Source records:

========================================

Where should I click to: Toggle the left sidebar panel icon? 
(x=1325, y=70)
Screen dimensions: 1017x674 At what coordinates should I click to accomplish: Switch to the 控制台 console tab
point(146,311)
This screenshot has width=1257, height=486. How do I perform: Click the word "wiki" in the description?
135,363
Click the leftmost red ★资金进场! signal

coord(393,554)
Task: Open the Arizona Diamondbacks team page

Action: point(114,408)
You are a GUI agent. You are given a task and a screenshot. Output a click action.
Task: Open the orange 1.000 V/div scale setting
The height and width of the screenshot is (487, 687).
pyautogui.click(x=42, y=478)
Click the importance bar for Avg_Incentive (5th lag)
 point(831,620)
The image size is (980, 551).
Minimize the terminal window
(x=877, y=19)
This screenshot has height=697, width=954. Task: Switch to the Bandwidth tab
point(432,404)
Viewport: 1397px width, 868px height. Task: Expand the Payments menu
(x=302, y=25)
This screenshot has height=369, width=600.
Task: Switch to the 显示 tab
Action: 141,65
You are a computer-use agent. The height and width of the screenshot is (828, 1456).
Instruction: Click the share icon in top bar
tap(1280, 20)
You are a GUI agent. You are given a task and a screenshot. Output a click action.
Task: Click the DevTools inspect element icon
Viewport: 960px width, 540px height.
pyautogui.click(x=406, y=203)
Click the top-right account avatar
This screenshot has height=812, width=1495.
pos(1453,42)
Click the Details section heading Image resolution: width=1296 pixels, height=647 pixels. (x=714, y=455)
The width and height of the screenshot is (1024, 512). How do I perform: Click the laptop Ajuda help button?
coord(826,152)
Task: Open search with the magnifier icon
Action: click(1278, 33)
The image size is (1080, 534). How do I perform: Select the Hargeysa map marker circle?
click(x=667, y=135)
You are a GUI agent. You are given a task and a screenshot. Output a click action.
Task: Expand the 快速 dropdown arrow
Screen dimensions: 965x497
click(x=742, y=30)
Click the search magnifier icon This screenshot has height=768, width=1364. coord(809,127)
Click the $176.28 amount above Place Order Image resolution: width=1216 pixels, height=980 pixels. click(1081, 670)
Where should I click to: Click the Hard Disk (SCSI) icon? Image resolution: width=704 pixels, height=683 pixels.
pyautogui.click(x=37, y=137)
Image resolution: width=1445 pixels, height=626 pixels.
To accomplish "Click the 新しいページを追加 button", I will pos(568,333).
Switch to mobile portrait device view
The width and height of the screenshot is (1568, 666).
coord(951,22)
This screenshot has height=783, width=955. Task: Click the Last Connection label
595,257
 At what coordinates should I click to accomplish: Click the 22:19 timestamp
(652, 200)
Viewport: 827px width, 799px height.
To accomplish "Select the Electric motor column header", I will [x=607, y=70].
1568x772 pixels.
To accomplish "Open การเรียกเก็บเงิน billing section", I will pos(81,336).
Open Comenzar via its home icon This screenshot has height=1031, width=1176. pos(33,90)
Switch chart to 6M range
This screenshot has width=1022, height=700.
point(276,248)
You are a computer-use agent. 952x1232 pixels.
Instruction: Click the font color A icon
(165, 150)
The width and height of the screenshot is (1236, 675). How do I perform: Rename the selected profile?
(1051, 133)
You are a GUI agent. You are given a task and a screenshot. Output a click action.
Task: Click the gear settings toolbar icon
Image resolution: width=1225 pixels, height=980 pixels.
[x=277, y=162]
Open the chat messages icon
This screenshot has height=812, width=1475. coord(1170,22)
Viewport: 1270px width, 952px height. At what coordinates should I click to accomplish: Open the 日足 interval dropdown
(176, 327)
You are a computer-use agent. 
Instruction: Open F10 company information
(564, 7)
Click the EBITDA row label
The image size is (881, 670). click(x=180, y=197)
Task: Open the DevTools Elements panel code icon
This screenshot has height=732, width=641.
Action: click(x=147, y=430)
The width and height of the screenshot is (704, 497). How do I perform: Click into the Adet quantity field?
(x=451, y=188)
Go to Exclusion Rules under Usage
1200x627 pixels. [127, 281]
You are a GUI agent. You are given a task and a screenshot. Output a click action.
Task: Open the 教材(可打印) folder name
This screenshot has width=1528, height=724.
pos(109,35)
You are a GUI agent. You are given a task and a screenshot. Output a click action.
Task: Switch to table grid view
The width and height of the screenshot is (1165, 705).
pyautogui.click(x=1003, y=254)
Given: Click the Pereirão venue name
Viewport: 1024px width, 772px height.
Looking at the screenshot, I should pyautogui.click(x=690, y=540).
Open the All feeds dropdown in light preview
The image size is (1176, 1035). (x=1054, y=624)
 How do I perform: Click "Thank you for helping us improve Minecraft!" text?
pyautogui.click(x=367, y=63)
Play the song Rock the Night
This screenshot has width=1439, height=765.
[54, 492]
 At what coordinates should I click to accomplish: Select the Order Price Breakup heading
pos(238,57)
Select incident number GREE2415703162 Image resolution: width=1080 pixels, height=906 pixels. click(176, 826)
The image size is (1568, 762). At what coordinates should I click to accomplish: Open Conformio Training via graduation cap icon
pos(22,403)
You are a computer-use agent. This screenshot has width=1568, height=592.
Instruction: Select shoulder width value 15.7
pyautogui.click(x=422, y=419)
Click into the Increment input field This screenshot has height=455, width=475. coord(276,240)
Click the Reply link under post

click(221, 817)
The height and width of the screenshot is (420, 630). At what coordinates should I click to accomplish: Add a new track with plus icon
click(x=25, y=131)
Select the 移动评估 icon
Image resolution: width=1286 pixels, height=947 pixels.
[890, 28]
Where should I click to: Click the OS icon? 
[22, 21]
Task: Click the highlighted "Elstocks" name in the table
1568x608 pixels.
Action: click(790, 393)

========================================

→ Stated goal:
Reproduce every line above word for word, from first to last.

→ Worked answer:
Where should I click to: Toggle the left sidebar panel icon? 
(x=1325, y=70)
Screen dimensions: 1017x674 At what coordinates should I click to accomplish: Switch to the 控制台 console tab
point(146,311)
This screenshot has width=1257, height=486. How do I perform: Click the word "wiki" in the description?
135,363
Click the leftmost red ★资金进场! signal

coord(393,554)
Task: Open the Arizona Diamondbacks team page

Action: point(114,408)
You are a GUI agent. You are given a task and a screenshot. Output a click action.
Task: Open the orange 1.000 V/div scale setting
The height and width of the screenshot is (487, 687).
pyautogui.click(x=42, y=478)
Click the importance bar for Avg_Incentive (5th lag)
 point(831,620)
The image size is (980, 551).
Minimize the terminal window
(x=877, y=19)
This screenshot has height=697, width=954. Task: Switch to the Bandwidth tab
point(432,404)
Viewport: 1397px width, 868px height. Task: Expand the Payments menu
(x=302, y=25)
This screenshot has height=369, width=600.
Task: Switch to the 显示 tab
Action: 141,65
You are a computer-use agent. The height and width of the screenshot is (828, 1456).
Instruction: Click the share icon in top bar
tap(1280, 20)
You are a GUI agent. You are given a task and a screenshot. Output a click action.
Task: Click the DevTools inspect element icon
Viewport: 960px width, 540px height.
pyautogui.click(x=406, y=203)
Click the top-right account avatar
This screenshot has height=812, width=1495.
pos(1453,42)
Click the Details section heading Image resolution: width=1296 pixels, height=647 pixels. (x=714, y=455)
The width and height of the screenshot is (1024, 512). How do I perform: Click the laptop Ajuda help button?
coord(826,152)
Task: Open search with the magnifier icon
Action: click(1278, 33)
The image size is (1080, 534). How do I perform: Select the Hargeysa map marker circle?
click(x=667, y=135)
You are a GUI agent. You are given a task and a screenshot. Output a click action.
Task: Expand the 快速 dropdown arrow
Screen dimensions: 965x497
click(x=742, y=30)
Click the search magnifier icon This screenshot has height=768, width=1364. coord(809,127)
Click the $176.28 amount above Place Order Image resolution: width=1216 pixels, height=980 pixels. click(1081, 670)
Where should I click to: Click the Hard Disk (SCSI) icon? Image resolution: width=704 pixels, height=683 pixels.
pyautogui.click(x=37, y=137)
Image resolution: width=1445 pixels, height=626 pixels.
To accomplish "Click the 新しいページを追加 button", I will pos(568,333).
Switch to mobile portrait device view
The width and height of the screenshot is (1568, 666).
coord(951,22)
This screenshot has height=783, width=955. Task: Click the Last Connection label
595,257
 At what coordinates should I click to accomplish: Click the 22:19 timestamp
(652, 200)
Viewport: 827px width, 799px height.
To accomplish "Select the Electric motor column header", I will [x=607, y=70].
1568x772 pixels.
To accomplish "Open การเรียกเก็บเงิน billing section", I will pos(81,336).
Open Comenzar via its home icon This screenshot has height=1031, width=1176. pos(33,90)
Switch chart to 6M range
This screenshot has width=1022, height=700.
point(276,248)
You are a computer-use agent. 952x1232 pixels.
Instruction: Click the font color A icon
(165, 150)
The width and height of the screenshot is (1236, 675). How do I perform: Rename the selected profile?
(1051, 133)
You are a GUI agent. You are given a task and a screenshot. Output a click action.
Task: Click the gear settings toolbar icon
Image resolution: width=1225 pixels, height=980 pixels.
[x=277, y=162]
Open the chat messages icon
This screenshot has height=812, width=1475. coord(1170,22)
Viewport: 1270px width, 952px height. At what coordinates should I click to accomplish: Open the 日足 interval dropdown
(176, 327)
You are a computer-use agent. 
Instruction: Open F10 company information
(564, 7)
Click the EBITDA row label
The image size is (881, 670). click(x=180, y=197)
Task: Open the DevTools Elements panel code icon
This screenshot has height=732, width=641.
Action: click(x=147, y=430)
The width and height of the screenshot is (704, 497). How do I perform: Click into the Adet quantity field?
(x=451, y=188)
Go to Exclusion Rules under Usage
1200x627 pixels. [127, 281]
You are a GUI agent. You are given a task and a screenshot. Output a click action.
Task: Open the 教材(可打印) folder name
This screenshot has width=1528, height=724.
pos(109,35)
You are a GUI agent. You are given a task and a screenshot. Output a click action.
Task: Switch to table grid view
The width and height of the screenshot is (1165, 705).
pyautogui.click(x=1003, y=254)
Given: Click the Pereirão venue name
Viewport: 1024px width, 772px height.
Looking at the screenshot, I should pyautogui.click(x=690, y=540).
Open the All feeds dropdown in light preview
The image size is (1176, 1035). (x=1054, y=624)
 How do I perform: Click "Thank you for helping us improve Minecraft!" text?
pyautogui.click(x=367, y=63)
Play the song Rock the Night
This screenshot has width=1439, height=765.
[54, 492]
 At what coordinates should I click to accomplish: Select the Order Price Breakup heading
pos(238,57)
Select incident number GREE2415703162 Image resolution: width=1080 pixels, height=906 pixels. click(176, 826)
The image size is (1568, 762). At what coordinates should I click to accomplish: Open Conformio Training via graduation cap icon
pos(22,403)
You are a computer-use agent. This screenshot has width=1568, height=592.
Instruction: Select shoulder width value 15.7
pyautogui.click(x=422, y=419)
Click into the Increment input field This screenshot has height=455, width=475. coord(276,240)
Click the Reply link under post

click(221, 817)
The height and width of the screenshot is (420, 630). At what coordinates should I click to accomplish: Add a new track with plus icon
click(x=25, y=131)
Select the 移动评估 icon
Image resolution: width=1286 pixels, height=947 pixels.
[890, 28]
Where should I click to: Click the OS icon? 
[22, 21]
Task: Click the highlighted "Elstocks" name in the table
1568x608 pixels.
Action: click(790, 393)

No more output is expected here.